Under an SBIR Phase 1 grant from NIH, New Scale Technologies (Victor, NY) is developing a clinically-compatible, six-degree-of-freedom (6-DOF) hand-held micromanipulator for hand tremor cancellation in microsurgical systems. Awarded by the National Eye Institute of the National Institutes of Health (NIH; Award Number R43EY026304), a prototype was less than 25 mm in diameter and was the first hexapod (or Gough-Stewart platform) small enough for use in a hand-held instrument. The prototype micromanipulator was developed at the Robotics Institute at Carnegie Mellon University (CMU) with New Scale contributions.

New Scale is using the SBIR grant to develop an improved hexapod system with the same small size as the prototype, preparing the way for a clinically-compatible product ready for commercialization.

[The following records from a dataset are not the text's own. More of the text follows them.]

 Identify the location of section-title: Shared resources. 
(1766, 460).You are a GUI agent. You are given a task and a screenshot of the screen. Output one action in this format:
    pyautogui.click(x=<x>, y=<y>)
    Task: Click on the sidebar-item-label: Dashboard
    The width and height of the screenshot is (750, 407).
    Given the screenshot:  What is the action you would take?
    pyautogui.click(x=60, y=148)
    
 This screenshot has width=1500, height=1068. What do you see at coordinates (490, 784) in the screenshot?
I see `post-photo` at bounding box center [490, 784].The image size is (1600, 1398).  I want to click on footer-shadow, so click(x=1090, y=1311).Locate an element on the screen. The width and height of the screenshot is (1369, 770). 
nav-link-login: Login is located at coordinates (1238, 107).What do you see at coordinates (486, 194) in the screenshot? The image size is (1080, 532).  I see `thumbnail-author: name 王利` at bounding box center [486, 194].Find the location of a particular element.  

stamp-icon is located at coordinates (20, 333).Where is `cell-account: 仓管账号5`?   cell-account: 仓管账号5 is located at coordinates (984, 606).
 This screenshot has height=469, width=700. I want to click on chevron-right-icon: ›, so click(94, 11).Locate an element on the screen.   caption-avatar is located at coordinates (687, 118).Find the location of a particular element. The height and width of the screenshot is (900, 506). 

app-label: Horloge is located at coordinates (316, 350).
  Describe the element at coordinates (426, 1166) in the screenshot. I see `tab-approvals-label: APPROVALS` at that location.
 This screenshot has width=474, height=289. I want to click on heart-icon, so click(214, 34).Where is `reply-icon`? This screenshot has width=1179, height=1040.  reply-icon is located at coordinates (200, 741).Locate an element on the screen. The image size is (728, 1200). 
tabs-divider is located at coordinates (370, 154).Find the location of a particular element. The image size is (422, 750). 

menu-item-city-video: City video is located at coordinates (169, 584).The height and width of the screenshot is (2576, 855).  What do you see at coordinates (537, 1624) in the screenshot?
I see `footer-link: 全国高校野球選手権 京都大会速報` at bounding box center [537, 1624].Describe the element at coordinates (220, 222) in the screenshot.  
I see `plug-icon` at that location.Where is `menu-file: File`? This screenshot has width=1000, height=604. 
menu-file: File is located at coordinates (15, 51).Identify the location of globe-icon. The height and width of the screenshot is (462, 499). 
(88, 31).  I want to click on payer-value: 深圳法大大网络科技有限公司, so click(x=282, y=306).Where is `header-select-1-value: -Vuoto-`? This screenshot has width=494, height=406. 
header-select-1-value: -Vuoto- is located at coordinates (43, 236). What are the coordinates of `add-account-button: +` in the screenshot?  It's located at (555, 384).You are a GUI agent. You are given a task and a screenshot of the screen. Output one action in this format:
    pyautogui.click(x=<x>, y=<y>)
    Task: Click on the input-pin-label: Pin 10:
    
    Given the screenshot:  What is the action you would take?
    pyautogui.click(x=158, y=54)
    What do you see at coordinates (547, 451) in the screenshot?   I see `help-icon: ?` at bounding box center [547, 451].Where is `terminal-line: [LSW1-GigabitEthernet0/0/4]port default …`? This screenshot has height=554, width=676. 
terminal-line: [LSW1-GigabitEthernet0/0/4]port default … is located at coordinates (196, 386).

Specific aims include improved dynamic performance, higher precision, and integration of a microcontroller with local feedback and motion control. Additionally, the company will evaluate the feasibility of a future wireless instrument with MEMS inertial sensors, on-board batteries, and wireless communication.

The hexapod system incorporates six piezoelectric Squiggle micro motors, miniature bearing assemblies, motor mounts, flexures, spring preloads, and miniature drive electronics. Potential applications include use as a robotic end-effector for testing and manufacture of MEMS and photonics accessories, and positioning and alignment of collimated fibers or assemblies.